DATA SUPPLIED Block Start

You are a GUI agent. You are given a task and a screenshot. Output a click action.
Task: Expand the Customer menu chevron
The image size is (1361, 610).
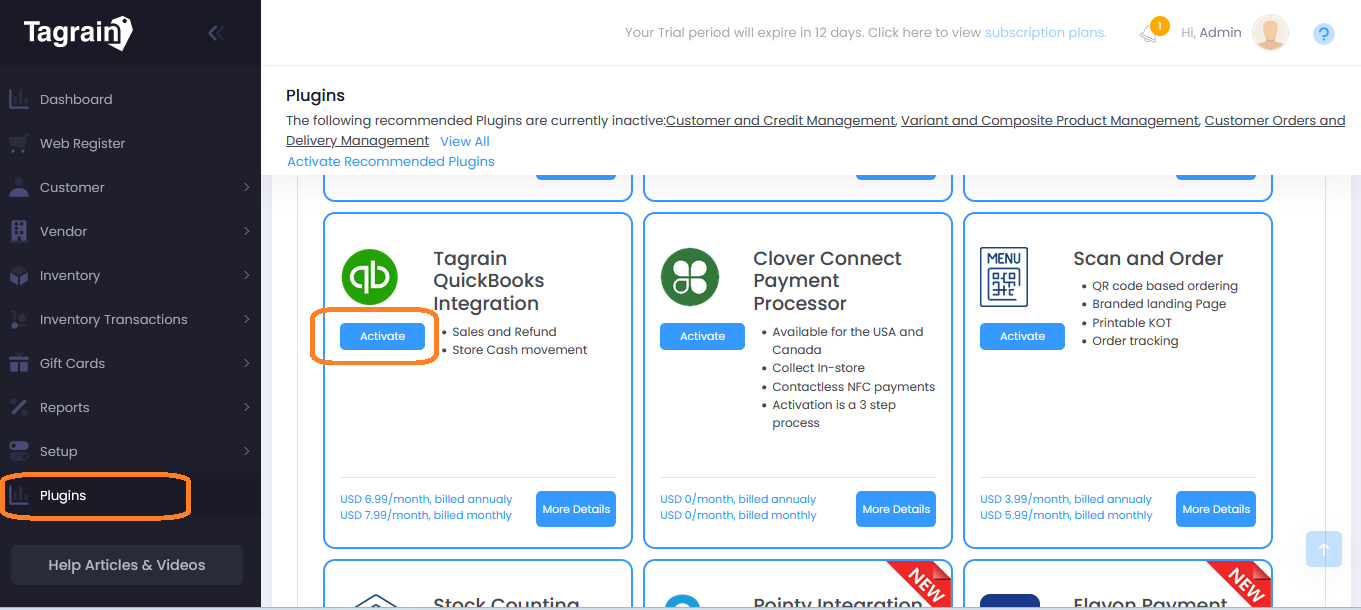pyautogui.click(x=246, y=187)
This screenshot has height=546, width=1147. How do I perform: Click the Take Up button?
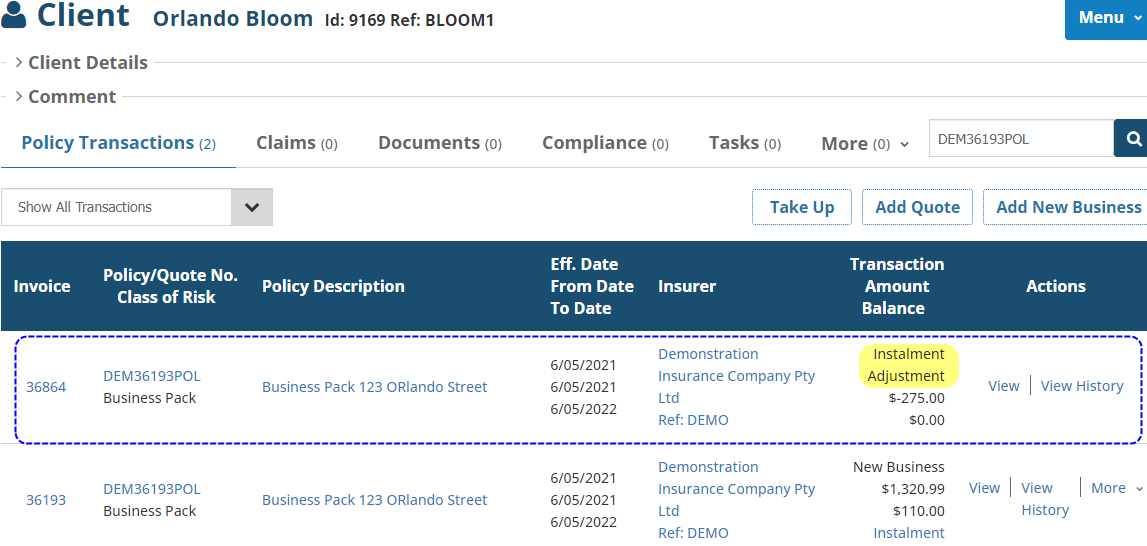click(801, 207)
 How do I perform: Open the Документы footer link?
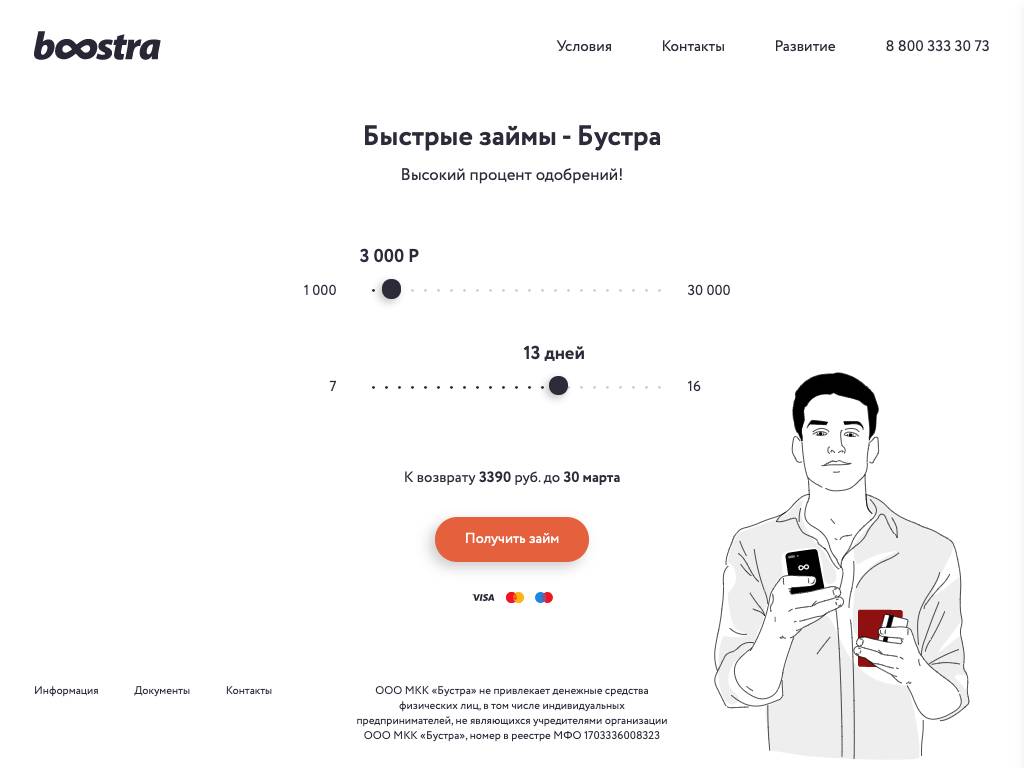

DATA SUPPLIED Block End

HOW TO COMPLETE THIS TASK = Copy the records exactly; no image should appear in the result.

SOLUTION =
You are a GUI agent. You are given a task and a screenshot. Output a click action.
Task: Expand the Customer menu chevron
The image size is (1361, 610).
pyautogui.click(x=246, y=187)
This screenshot has height=546, width=1147. How do I perform: Click the Take Up button?
click(801, 207)
 How do I perform: Open the Документы footer link?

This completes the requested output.